**What the task requires**
Rewrite the records as a Markdown table with the columns Row and Line, starting at the line that contains "Task: Click the Total 47.7% trend arrow badge" and continuing through the end of the records. Put each line in its own numbered row, and leave out blank lines.

Start of Entries

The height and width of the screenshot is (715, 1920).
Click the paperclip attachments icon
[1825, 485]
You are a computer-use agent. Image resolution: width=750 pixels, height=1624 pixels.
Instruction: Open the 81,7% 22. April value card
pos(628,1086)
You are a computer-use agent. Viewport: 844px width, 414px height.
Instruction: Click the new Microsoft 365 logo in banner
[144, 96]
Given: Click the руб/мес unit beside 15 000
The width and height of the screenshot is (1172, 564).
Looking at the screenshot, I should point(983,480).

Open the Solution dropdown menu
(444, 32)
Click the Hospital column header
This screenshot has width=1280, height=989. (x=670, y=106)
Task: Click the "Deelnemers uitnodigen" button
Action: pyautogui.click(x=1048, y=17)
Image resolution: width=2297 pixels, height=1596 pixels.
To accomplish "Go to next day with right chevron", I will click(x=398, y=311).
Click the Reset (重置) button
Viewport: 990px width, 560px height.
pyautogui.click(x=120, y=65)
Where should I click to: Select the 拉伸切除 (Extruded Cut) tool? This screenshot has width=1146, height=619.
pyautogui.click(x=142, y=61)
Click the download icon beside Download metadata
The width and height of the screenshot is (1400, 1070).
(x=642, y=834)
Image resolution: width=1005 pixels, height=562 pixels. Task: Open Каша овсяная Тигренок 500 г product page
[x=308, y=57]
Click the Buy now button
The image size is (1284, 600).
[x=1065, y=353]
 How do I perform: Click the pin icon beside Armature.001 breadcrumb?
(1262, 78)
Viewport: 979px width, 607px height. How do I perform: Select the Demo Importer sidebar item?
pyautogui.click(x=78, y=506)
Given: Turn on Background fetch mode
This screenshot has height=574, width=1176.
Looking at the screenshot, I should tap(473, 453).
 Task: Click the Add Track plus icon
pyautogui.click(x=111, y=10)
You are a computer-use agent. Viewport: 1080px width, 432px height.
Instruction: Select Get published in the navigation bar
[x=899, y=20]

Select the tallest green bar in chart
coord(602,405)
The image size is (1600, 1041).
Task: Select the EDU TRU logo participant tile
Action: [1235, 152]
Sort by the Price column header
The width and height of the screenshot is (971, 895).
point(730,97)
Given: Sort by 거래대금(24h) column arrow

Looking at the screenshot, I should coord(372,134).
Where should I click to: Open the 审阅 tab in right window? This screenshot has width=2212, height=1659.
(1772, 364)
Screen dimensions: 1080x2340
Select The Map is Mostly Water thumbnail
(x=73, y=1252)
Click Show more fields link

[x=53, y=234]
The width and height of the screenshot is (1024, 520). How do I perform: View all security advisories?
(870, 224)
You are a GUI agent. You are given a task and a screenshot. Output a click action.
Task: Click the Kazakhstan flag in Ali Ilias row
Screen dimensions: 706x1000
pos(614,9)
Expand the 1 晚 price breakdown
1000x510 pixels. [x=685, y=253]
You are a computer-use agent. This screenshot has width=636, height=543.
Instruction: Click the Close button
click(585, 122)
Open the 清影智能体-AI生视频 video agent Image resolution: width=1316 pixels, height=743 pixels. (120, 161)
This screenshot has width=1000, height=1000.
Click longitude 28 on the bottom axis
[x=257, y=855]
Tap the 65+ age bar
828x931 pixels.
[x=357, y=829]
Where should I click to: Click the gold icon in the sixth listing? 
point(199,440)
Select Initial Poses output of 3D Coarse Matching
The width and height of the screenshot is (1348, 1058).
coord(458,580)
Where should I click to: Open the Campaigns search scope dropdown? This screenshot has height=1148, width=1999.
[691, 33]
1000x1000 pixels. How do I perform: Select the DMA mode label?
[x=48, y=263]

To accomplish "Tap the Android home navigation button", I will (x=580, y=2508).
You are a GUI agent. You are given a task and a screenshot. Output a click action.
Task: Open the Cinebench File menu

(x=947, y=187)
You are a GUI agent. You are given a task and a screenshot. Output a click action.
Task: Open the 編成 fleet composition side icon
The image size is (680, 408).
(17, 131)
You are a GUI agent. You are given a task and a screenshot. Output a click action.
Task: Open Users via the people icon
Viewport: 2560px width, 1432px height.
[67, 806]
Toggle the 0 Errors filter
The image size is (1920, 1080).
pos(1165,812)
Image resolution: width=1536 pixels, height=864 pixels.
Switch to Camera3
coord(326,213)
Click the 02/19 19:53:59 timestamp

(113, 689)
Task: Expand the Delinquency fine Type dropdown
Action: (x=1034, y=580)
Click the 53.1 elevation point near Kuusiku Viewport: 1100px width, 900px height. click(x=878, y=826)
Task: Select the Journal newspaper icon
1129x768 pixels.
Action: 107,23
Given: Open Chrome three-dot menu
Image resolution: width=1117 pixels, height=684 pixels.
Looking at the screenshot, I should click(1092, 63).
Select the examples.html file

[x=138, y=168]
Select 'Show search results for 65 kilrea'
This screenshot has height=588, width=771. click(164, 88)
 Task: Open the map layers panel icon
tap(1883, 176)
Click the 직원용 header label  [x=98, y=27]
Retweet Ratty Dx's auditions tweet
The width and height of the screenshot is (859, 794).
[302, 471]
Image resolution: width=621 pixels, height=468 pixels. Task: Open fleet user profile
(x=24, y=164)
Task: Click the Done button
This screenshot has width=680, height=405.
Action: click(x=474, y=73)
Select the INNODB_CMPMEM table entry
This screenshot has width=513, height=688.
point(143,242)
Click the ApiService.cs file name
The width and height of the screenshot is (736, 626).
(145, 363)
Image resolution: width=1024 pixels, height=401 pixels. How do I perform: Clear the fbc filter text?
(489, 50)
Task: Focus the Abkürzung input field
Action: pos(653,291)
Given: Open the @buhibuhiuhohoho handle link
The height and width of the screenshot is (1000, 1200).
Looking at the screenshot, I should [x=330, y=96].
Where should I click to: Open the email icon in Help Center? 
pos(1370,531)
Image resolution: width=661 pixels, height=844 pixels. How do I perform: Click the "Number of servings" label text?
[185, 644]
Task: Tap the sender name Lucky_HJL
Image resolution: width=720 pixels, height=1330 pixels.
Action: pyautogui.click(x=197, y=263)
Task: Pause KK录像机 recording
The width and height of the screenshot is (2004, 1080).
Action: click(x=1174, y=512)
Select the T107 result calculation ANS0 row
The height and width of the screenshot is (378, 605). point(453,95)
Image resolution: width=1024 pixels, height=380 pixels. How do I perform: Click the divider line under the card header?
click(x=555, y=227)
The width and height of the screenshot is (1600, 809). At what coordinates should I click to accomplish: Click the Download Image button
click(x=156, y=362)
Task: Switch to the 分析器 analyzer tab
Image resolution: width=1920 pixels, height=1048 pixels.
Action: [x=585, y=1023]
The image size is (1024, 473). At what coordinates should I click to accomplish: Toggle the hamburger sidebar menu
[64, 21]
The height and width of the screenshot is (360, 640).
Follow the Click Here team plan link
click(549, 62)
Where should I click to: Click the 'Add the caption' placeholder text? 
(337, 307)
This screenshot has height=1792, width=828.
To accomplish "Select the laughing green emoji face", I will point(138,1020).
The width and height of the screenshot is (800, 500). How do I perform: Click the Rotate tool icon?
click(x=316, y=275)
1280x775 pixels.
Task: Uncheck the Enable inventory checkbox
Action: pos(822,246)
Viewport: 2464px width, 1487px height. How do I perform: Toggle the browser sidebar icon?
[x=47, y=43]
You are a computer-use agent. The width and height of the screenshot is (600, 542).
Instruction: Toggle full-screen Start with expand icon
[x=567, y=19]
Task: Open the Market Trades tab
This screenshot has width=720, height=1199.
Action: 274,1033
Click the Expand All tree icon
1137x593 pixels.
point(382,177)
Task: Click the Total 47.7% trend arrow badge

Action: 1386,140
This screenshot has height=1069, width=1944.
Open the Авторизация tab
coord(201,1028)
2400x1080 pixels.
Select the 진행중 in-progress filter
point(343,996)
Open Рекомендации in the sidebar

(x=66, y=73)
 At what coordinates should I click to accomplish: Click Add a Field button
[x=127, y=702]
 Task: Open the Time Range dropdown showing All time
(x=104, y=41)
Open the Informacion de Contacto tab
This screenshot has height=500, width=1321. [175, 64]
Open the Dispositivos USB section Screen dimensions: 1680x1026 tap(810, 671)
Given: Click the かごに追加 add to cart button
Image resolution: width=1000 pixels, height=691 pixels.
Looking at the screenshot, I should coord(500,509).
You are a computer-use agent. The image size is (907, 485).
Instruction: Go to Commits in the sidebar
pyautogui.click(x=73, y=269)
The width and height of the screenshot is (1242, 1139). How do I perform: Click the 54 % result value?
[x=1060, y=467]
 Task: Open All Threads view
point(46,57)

End of Entries

**Complete answer**
| Row | Line |
|---|---|
| 1 | Task: Click the Total 47.7% trend arrow badge |
| 2 | Action: 1386,140 |
| 3 | This screenshot has height=1069, width=1944. |
| 4 | Open the Авторизация tab |
| 5 | coord(201,1028) |
| 6 | 2400x1080 pixels. |
| 7 | Select the 진행중 in-progress filter |
| 8 | point(343,996) |
| 9 | Open Рекомендации in the sidebar |
| 10 | (x=66, y=73) |
| 11 |  At what coordinates should I click to accomplish: Click Add a Field button |
| 12 | [x=127, y=702] |
| 13 |  Task: Open the Time Range dropdown showing All time |
| 14 | (x=104, y=41) |
| 15 | Open the Informacion de Contacto tab |
| 16 | This screenshot has height=500, width=1321. [175, 64] |
| 17 | Open the Dispositivos USB section Screen dimensions: 1680x1026 tap(810, 671) |
| 18 | Given: Click the かごに追加 add to cart button |
| 19 | Image resolution: width=1000 pixels, height=691 pixels. |
| 20 | Looking at the screenshot, I should coord(500,509). |
| 21 | You are a computer-use agent. The image size is (907, 485). |
| 22 | Instruction: Go to Commits in the sidebar |
| 23 | pyautogui.click(x=73, y=269) |
| 24 | The width and height of the screenshot is (1242, 1139). How do I perform: Click the 54 % result value? |
| 25 | [x=1060, y=467] |
| 26 |  Task: Open All Threads view |
| 27 | point(46,57) |